Three skits and a
debate explore
solutions to underage drinking.
By Jason KUROSU
The Crescenta Valley Drug and Alcohol Prevention Coalition held a seminar regarding underage drinking which covered the topic in a variety of ways, including situations from both teenage and parental perspectives and various strategies for prevention. The CVDAPC often features guest speakers at their meetings, but a different approach was adopted for Monday night’s occasion, entitled Stop Underage Drinking: What Every Parent Needs to Know. This approach consisted of a three act play depicting different scenarios involving underage drinking and a moderated debate on how best to combat alcohol consumption amongst minors.
As attendees entered the Center for Spiritual Living, they were handed agendas for the night’s proceedings that were designed to look like playbills. The performers were teens and parents from the community, some of them members of the CVDAPC, and the scenes were scripted by high school students.
Act 1 depicted a pair of kids obtaining alcohol from their home, then joining a friend of theirs who had taken beers from his older brother. Act 2 depicted parents who felt underage drinking was safe as long as it occurred in their home while they supervised. Despite their presence, one of the teens left the home when they hadn’t noticed and drove drunk. The final act consisted of a series of statistics regarding alcohol usage rates among teenagers and touched upon how early alcohol use leads more frequently to persistent alcohol abuse later.
The meat of the seminar, however, was the debate. A team of students assembled by New Hope Academy Educational Director Hanna Oh and coached by New Hope’s Elizabeth Sutlian argued over two primary methods for preventing underage drinking.
The students, ranging from seventh graders to high school sophomores, were from Crescenta Valley High, La Cañada High, Valencia High, Flintridge Preparatory, La Cañada Middle School, Holy Redeemer Catholic School and Rancho Pico Middle School. They debated whether enforcing social hosting laws or developing parental involvement would be more effective in preventing underage drinking. The debaters were split into two five-member teams.
Team 1 argued the effectiveness of social hosting laws, which would hold parents and other liable for any dangers which would befall minors drinking in their presence. This deterrence strategy also included using Neighborhood Watch units that would locate any parties or other occasions where they thought underage drinking was occurring, provide mandatory awareness seminars to be held at local schools every few months and instill strict punishments for hosting underage drinking, such as fines and jail time. Team 1 also argued for alcohol outlet density regulation, which would reduce the number of available points of sale for alcohol in a given area.
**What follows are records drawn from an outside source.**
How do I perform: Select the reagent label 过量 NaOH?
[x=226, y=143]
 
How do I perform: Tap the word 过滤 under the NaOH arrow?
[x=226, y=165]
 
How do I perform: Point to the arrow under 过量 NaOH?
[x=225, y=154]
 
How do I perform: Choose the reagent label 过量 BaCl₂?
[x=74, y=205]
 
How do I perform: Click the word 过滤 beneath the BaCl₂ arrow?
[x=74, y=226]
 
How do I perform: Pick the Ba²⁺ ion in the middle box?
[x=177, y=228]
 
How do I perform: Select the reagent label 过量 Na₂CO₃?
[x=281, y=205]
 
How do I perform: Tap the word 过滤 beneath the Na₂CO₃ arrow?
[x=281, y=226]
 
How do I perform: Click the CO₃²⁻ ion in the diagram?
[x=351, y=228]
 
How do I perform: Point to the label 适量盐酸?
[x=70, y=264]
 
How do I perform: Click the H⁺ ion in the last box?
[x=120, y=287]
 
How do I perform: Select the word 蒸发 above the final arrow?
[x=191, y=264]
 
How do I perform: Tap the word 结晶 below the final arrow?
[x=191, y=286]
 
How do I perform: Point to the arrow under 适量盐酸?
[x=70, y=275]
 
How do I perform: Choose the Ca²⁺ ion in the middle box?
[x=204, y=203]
Team 2 argued that parental involvement played a much bigger role in preventing underage drinking. They suggested the strength of the parental relationship would work best in communicating the dangers of alcohol abuse to kids. This would be strengthened by optional seminars and classes on drinking for parents, social media campaigns which would educate kids on drinking dangers and work on the parents’ part to keep any alcohol locked away at home where, Team 2 argued, kids obtain alcohol most easily.
The debate was moderated by Los Angeles Superior Court Judge Frederick R. Rotenberg, who had formerly participated in the “Every 15 minutes” program. The teams were allowed to make their cases and then a rebuttal period was given for the other team.
“According to a study in 2003,” said Team 1 member, CV freshman Omar Trad, “of the top 10 punishments that discouraged youth from drinking underage again, the number one punishment, with 68% effectiveness, was getting in trouble with police and/or the law.”
CV sophomore Paul Lee of Team 2 compared the situation to an oil spill, and spoke on how Team 2’s method of parental involvement was a more effective, preventative measure rather than enforcing social hosting laws, a reactionary one. Lee described Team 2’s stance as “fixing a leaky oil faucet rather than cleaning up the oil after the spill has already occurred.”
Team 2’s Victoria Huh of La Cañada Middle School said, “We believe our solution is a better approach because it is cost-effective, it strengthens family ties and it involves the whole community in solving the problem.”
Team 1 refuted Team 2’s arguments, saying that social media campaigns would prove ineffective, parental seminars would go ignored and that alcohol in the home, no matter if locked away, would eventually be obtained by children.
Team 2 argued that Team 1’s methods would lead to punishing parents unfairly who are unaware of their child’s drinking and that reducing the number of alcohol outlets makes the task of obtaining alcohol more difficult, but not impossible.
At the conclusion of the debate, neither team was necessarily considered “the winner,” as Judge Rotenberg commended all the participants for their hard work.
“Thankfully, I don’t recognize any of your professionally,” Rotenberg said to the audience, drawing laughs, “and I also know I won’t be seeing any of these kids in my court, unless they’re arguing a case.”